This will probably be my last post before 2011, so let me wish you a happy Yule while I can.
I haven't seen much about the film Restrepo, but I highly recommend it. There's a good review here. Basically, a film crew goes to Afghanistan with some US soldiers and records what happens, along with some interviews done, presumably, in a studio somewhere else about the soldiers' feelings.
I don't think there is any kind of voice-over or editorial comment, so it's tempting to say that the film just shows things as they are (although they seem to deliberately avoid showing any active enemy combatants or dead bodies). Certainly all the identification is with the Americans, but that would probably have been the case anyway, whatever the film-makers' intent, for American viewers. One comment I think I saw (can't find it now) complained that the film romanticizes the war, but I don't think it particularly does. War is romantic. Not in the sense that it's a good thing, but because you have so much danger. Death is not exciting, but the threat or danger of death is the stuff of adventure stories. J. Glenn Gray is very good on the appeal (as well as the horror) of war, and I think Restrepo supports a lot of what he says about camaraderie, etc.

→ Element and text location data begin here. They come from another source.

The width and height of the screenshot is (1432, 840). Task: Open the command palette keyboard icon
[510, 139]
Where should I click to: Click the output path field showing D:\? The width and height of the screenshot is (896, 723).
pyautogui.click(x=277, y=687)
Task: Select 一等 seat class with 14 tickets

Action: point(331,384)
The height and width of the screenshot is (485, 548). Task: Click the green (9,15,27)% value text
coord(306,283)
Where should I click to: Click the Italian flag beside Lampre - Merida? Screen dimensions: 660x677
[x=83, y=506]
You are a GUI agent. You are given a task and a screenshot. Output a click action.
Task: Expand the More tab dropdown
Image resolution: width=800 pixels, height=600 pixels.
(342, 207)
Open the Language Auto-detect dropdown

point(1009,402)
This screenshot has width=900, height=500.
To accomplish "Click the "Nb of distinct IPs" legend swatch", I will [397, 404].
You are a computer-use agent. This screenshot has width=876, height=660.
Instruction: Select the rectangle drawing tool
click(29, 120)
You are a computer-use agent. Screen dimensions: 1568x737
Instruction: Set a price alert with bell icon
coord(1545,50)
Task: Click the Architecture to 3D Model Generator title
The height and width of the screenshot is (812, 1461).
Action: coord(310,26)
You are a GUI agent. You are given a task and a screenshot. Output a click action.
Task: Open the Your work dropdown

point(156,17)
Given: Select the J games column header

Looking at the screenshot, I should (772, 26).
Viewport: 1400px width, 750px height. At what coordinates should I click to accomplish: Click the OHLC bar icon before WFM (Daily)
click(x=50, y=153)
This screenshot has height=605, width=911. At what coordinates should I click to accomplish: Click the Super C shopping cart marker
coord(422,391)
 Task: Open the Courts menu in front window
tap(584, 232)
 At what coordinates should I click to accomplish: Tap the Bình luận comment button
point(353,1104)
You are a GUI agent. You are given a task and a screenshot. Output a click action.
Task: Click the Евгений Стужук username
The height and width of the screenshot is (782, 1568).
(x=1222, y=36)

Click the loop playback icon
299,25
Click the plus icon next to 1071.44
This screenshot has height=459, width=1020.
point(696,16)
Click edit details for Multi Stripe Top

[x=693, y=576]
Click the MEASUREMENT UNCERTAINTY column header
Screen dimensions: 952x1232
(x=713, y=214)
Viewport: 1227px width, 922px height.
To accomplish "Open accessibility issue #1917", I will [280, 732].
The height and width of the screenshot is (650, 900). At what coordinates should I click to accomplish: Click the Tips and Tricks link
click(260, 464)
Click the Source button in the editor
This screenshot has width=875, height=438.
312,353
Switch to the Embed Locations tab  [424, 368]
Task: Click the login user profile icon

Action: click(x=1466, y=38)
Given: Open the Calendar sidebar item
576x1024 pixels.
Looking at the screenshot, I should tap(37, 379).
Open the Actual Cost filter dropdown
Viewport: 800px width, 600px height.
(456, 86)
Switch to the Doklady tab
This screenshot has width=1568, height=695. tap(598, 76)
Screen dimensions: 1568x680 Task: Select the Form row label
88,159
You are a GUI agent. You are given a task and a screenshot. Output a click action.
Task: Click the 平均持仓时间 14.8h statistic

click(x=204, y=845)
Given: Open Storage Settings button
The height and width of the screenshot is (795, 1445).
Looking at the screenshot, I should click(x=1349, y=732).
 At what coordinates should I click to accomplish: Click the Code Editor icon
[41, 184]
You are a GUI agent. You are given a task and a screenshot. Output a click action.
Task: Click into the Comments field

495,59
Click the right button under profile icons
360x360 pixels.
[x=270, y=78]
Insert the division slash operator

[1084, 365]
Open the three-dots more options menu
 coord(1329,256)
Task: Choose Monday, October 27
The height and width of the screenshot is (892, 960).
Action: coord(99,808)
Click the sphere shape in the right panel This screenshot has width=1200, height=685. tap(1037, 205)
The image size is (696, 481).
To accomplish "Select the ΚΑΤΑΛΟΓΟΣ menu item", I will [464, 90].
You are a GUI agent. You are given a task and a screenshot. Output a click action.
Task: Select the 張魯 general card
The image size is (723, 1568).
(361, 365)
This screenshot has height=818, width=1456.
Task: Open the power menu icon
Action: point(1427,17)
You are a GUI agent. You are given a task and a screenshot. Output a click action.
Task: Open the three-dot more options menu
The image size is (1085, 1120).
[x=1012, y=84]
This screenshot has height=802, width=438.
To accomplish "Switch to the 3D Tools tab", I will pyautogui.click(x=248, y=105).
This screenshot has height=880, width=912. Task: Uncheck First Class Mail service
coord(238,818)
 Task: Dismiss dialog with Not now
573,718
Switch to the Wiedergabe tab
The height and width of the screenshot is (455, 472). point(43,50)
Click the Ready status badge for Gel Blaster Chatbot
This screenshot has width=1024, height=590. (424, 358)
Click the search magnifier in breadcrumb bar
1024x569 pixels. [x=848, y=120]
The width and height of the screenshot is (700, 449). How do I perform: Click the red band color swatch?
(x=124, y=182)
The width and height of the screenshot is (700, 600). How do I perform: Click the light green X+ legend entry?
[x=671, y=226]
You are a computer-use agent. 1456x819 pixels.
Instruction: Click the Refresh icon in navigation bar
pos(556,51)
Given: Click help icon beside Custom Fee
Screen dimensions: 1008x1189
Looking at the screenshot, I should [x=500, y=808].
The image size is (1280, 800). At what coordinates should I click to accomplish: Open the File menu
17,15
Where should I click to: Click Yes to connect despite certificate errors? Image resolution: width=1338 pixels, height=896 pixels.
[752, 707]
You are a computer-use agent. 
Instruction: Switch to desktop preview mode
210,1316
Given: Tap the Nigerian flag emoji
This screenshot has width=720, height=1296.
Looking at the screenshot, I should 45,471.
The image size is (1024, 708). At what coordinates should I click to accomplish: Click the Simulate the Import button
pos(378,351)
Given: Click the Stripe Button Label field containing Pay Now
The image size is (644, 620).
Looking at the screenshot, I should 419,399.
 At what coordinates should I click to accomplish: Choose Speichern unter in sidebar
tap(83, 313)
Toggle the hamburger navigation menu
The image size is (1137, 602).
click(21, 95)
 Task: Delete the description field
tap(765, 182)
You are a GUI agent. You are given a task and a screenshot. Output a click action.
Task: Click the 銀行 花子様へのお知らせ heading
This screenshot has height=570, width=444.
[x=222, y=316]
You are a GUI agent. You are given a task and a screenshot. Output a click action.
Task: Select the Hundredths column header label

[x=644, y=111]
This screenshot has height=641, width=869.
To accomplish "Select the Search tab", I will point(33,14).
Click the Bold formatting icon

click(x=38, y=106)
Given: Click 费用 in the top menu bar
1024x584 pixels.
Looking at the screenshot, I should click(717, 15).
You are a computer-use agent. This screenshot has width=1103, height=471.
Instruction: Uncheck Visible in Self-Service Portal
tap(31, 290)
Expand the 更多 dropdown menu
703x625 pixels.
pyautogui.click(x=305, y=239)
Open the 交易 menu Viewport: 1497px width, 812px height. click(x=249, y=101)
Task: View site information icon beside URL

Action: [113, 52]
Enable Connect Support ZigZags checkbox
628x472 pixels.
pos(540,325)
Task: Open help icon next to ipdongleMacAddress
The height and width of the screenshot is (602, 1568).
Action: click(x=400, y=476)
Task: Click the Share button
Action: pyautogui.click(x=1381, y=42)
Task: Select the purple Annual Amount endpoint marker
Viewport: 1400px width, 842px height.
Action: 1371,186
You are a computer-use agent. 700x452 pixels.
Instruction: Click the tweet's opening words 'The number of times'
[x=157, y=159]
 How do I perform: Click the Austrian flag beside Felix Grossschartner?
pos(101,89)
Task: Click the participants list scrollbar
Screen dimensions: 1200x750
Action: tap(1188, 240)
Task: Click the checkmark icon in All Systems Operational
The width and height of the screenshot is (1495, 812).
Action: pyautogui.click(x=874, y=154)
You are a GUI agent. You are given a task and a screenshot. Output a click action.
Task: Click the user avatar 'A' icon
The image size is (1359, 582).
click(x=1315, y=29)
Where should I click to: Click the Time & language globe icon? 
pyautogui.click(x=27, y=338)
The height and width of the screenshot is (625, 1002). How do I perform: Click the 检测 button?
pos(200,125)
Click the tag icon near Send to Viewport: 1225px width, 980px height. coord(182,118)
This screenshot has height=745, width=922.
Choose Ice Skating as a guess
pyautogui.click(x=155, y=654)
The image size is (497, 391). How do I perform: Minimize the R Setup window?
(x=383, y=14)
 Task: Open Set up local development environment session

It's hard to watch people you identify with being shot at without feeling at some level that you ought to be there with them, helping in some way or other. So I think the film would be an effective recruiting tool. But it wasn't enough to make me sign up. And what I came away thinking was that the danger these men are exposed to is completely pointless.
What's the line of Lee's, at Gettysburgh? "It's good that war is so terrible, else we should become too fond of it." (Something like that.) I agree: War is romantic. That isn't all it is, of course; but it is that.
ReplyDeleteI ought to know exactly what Lee said, since I pass his tomb almost every day. But I don't. That's a good line.